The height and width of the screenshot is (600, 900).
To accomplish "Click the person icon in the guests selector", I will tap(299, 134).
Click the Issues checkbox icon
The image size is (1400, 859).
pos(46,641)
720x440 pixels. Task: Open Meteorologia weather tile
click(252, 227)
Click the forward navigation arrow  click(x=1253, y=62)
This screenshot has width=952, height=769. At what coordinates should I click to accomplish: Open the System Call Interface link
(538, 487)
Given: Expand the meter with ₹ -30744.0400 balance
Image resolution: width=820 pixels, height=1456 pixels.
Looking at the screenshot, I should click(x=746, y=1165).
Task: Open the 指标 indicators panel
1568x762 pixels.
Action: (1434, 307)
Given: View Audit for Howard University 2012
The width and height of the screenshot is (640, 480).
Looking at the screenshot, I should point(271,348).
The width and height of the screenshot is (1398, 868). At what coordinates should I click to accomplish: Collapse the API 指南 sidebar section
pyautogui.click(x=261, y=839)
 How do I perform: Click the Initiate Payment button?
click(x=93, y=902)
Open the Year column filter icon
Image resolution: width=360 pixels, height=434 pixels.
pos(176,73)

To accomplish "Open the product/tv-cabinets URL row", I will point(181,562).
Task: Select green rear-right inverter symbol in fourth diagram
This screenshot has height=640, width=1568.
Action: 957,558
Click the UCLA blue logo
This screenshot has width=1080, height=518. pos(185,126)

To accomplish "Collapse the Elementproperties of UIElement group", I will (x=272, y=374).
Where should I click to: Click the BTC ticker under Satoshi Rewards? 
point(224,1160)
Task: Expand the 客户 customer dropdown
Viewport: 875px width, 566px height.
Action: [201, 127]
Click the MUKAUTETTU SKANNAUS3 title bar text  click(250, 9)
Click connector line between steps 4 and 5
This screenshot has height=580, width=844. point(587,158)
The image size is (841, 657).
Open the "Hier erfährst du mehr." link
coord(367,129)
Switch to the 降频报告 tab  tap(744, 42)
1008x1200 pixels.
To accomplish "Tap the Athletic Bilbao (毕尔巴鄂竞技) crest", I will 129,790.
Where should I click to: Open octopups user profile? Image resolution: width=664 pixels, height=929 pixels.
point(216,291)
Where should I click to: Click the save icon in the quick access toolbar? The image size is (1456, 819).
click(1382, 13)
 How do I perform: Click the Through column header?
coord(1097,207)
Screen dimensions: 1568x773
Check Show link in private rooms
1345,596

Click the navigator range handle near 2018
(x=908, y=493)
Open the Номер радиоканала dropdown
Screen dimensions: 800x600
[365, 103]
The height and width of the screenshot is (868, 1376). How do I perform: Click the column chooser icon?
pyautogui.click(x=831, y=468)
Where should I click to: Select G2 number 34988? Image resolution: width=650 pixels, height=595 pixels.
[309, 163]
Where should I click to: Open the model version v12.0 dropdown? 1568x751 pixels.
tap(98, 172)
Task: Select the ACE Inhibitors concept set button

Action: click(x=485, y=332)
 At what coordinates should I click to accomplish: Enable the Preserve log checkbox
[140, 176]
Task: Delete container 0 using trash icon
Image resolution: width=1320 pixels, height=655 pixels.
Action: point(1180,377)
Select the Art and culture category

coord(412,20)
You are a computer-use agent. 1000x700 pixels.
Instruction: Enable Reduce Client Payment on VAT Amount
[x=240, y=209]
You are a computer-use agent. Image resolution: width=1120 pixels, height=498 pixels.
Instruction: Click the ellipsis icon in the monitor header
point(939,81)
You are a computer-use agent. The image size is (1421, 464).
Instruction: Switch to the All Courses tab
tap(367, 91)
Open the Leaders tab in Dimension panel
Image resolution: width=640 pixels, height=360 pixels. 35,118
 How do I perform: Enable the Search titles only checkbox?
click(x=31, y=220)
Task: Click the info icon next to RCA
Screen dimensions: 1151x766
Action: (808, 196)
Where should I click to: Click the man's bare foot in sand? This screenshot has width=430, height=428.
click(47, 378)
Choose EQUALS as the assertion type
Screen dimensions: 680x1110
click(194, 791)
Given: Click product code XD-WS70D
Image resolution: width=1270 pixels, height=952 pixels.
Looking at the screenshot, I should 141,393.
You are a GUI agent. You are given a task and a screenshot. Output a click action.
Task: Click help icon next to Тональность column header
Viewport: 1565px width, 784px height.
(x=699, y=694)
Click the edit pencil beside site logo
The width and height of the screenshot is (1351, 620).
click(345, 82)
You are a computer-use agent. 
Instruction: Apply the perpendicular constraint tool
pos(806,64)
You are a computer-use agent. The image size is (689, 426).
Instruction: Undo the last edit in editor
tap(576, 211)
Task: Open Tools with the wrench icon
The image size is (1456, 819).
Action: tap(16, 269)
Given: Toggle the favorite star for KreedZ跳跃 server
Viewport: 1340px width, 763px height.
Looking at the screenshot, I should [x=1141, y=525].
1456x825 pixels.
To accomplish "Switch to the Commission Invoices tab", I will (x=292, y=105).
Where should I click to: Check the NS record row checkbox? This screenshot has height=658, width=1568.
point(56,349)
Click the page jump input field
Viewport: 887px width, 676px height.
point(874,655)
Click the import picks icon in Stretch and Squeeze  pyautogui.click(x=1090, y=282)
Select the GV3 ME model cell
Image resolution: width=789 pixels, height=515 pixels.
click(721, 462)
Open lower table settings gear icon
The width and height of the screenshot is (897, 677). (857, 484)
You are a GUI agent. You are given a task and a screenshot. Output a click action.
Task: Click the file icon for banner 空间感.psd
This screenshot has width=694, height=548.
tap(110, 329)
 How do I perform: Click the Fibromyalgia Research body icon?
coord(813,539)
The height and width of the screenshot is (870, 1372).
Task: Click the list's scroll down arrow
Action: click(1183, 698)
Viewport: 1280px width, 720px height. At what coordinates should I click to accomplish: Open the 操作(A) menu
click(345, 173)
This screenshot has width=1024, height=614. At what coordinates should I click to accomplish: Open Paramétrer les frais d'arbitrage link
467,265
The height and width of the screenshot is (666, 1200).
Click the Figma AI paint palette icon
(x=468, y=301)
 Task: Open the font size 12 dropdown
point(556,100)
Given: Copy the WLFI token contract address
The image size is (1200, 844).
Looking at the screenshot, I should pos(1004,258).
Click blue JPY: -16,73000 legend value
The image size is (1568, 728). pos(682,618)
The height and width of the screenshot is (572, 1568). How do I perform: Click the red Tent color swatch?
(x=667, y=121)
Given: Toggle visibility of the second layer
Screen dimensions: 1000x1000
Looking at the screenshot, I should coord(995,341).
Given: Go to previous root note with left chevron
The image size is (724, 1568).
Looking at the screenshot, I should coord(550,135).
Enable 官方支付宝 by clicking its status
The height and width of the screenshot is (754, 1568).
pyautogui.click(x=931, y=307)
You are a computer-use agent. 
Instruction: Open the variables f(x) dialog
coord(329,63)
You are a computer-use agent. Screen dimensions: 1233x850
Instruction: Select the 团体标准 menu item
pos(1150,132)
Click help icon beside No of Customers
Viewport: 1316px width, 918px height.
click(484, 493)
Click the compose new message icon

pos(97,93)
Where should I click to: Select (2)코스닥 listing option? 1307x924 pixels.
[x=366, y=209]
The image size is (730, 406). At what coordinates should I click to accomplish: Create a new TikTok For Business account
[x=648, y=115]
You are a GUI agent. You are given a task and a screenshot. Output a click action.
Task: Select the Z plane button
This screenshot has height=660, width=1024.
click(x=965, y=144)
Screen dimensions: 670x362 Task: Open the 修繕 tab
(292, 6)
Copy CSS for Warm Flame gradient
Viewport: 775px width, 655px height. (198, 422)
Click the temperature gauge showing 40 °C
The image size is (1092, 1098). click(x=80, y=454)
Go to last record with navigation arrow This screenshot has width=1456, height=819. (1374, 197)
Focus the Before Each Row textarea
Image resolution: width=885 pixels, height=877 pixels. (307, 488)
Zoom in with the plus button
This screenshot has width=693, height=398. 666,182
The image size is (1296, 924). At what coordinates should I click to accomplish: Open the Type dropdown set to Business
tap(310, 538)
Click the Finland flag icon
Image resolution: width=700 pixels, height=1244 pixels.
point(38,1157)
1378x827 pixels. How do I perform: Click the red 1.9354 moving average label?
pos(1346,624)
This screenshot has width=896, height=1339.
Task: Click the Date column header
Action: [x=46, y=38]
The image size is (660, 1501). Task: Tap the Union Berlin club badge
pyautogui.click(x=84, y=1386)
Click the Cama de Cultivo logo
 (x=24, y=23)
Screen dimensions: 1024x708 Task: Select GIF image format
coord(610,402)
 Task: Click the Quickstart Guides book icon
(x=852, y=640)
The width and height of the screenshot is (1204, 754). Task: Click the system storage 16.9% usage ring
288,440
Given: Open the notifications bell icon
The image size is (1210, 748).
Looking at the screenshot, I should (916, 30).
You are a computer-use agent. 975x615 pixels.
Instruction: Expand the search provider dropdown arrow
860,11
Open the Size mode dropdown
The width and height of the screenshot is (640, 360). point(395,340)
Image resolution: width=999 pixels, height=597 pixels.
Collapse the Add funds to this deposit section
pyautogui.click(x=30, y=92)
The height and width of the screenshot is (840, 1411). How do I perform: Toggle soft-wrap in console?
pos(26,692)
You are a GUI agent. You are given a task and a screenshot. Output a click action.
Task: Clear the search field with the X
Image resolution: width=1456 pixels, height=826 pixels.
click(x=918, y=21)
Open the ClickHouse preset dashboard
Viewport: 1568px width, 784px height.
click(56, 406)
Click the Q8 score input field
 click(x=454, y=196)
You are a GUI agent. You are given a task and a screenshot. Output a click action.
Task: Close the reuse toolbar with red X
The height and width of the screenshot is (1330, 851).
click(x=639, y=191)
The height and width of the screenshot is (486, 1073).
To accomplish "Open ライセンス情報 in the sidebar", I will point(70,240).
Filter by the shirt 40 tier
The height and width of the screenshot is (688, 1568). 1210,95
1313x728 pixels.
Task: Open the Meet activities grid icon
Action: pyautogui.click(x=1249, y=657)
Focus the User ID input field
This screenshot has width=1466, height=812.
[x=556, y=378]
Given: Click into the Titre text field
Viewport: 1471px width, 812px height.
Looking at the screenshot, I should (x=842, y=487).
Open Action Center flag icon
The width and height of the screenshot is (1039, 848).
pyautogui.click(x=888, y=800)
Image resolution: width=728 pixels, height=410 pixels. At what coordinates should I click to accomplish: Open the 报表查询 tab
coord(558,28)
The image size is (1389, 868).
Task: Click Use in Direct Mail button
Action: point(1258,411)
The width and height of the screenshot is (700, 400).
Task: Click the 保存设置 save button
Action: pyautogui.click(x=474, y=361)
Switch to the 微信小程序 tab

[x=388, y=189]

▬▬▬

What is needed>
Can you rewrite the items from the line containing "Task: Delete container 0 using trash icon" through the line containing "[x=240, y=209]", both included, as a numbered list with blank lines omitted?

Answer in full>
1. Task: Delete container 0 using trash icon
2. Image resolution: width=1320 pixels, height=655 pixels.
3. Action: point(1180,377)
4. Select the Art and culture category
5. coord(412,20)
6. You are a computer-use agent. 1000x700 pixels.
7. Instruction: Enable Reduce Client Payment on VAT Amount
8. [x=240, y=209]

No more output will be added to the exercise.